## WORK TO COMPLETE
Please state how many lines below contain the word "impaired", giving only the number.

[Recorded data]
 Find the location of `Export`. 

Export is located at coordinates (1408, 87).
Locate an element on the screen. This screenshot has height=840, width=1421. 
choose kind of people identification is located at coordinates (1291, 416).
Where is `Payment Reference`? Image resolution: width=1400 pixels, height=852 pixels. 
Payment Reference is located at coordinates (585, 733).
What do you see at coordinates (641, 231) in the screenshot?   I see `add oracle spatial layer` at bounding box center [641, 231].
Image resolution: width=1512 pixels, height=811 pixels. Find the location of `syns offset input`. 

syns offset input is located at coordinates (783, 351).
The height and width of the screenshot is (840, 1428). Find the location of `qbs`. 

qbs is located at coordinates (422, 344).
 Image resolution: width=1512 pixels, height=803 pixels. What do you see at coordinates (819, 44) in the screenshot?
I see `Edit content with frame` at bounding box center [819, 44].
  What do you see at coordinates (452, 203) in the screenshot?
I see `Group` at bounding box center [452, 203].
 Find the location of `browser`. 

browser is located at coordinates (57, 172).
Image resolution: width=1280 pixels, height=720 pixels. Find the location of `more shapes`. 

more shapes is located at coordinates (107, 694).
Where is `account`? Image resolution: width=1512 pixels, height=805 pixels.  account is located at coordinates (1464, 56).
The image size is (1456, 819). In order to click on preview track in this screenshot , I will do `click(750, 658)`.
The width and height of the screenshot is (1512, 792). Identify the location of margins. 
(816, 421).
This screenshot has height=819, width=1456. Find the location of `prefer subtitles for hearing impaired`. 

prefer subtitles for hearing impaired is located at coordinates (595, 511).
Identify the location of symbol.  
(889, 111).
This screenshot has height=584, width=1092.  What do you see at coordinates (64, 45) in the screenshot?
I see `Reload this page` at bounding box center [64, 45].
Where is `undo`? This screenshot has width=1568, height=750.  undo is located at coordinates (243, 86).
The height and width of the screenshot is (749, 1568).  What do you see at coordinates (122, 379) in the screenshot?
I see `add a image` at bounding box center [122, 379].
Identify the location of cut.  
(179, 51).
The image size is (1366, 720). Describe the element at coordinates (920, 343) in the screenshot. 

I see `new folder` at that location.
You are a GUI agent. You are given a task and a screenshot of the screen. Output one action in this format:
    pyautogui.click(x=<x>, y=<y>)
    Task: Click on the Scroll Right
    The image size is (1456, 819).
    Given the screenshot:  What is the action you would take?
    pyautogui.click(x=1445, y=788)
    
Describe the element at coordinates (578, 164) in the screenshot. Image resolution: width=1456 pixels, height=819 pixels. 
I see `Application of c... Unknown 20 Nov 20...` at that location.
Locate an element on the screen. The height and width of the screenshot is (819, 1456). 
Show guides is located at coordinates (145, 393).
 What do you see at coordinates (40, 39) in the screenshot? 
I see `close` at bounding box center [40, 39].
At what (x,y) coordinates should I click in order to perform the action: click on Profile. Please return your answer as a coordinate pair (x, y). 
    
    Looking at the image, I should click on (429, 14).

## WRITTEN REPLY
2